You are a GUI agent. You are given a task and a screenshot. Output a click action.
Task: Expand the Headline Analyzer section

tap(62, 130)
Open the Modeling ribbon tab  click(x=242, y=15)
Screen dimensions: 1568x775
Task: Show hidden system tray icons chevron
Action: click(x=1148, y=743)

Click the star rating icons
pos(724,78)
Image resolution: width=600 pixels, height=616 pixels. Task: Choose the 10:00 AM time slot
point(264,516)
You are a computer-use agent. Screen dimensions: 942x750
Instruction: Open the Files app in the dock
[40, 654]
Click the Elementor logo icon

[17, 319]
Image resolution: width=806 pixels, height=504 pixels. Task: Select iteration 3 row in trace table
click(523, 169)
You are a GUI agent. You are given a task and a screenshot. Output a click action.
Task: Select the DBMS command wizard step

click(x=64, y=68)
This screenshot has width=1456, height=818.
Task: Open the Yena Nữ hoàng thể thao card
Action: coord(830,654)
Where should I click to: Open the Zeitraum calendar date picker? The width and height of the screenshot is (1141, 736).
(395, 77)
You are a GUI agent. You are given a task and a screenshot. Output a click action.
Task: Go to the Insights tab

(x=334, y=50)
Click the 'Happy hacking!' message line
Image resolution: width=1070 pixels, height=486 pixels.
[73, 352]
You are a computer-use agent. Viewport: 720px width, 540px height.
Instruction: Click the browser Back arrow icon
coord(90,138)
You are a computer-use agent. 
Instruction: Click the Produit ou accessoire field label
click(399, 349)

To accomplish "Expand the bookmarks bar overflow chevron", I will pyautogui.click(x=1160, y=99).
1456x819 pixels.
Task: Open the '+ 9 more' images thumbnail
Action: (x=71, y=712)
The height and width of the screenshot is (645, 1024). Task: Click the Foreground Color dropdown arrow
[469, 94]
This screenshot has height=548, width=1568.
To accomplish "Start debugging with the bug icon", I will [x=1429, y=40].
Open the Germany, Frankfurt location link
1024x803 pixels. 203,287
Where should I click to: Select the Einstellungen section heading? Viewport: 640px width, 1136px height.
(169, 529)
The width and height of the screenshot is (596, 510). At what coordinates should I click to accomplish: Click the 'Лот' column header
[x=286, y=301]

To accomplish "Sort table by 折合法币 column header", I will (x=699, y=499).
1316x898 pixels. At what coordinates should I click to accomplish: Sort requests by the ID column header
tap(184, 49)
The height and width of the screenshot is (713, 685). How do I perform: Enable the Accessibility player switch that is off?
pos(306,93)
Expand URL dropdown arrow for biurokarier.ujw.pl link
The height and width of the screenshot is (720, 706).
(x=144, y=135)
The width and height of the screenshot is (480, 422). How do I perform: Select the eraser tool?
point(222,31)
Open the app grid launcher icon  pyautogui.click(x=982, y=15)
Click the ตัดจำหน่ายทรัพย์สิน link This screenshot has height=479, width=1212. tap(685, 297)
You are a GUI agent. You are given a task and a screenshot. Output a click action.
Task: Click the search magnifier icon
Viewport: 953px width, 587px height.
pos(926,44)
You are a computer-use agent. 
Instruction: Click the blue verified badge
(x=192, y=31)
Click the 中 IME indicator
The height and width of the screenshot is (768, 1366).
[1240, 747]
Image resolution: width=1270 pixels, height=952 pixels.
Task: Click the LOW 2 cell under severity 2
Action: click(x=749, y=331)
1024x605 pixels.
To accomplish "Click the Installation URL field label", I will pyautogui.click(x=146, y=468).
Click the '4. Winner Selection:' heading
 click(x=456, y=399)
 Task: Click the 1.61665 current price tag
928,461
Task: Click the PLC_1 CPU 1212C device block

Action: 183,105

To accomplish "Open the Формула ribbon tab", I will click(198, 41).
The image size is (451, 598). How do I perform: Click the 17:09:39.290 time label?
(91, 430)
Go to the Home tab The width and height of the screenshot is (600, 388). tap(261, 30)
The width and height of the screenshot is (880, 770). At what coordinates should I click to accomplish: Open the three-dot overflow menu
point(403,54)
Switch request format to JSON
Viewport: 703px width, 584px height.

### How to complete this task
Output only the lines from the line that contains "Switch request format to JSON" through the end of the entries, both included, exactly as they appear.

### Solution to this task
Switch request format to JSON
Viewport: 703px width, 584px height.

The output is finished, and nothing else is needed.